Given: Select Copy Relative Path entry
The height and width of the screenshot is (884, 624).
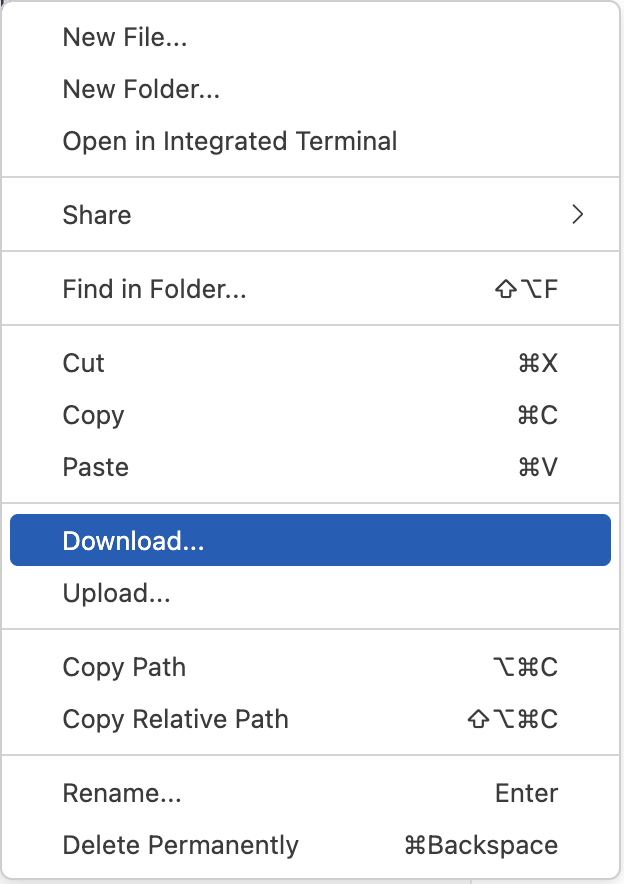Looking at the screenshot, I should pyautogui.click(x=310, y=719).
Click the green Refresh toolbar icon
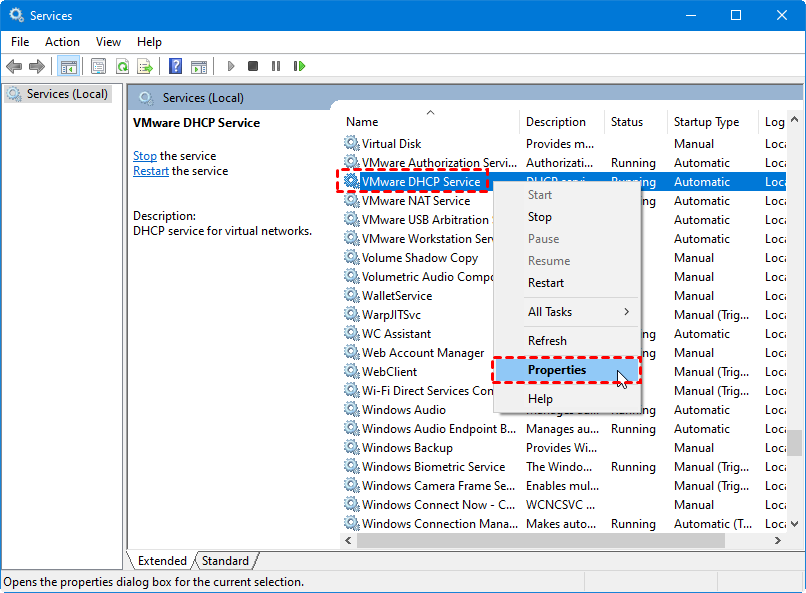 pyautogui.click(x=122, y=67)
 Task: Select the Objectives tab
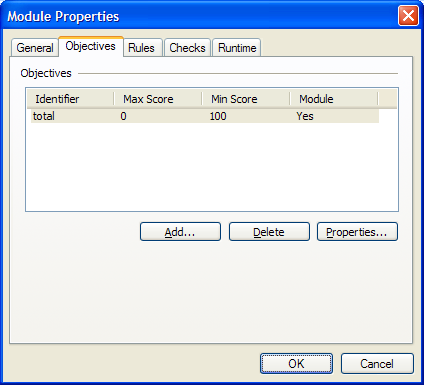(91, 46)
****
Reproduce only the lines between the line with "Click the green Refresh toolbar icon" and the final line of the records, both included, so that the copy matches them exactly and contains no pictures.

Click the green Refresh toolbar icon
 pyautogui.click(x=122, y=67)
 Task: Select the Objectives tab
(91, 46)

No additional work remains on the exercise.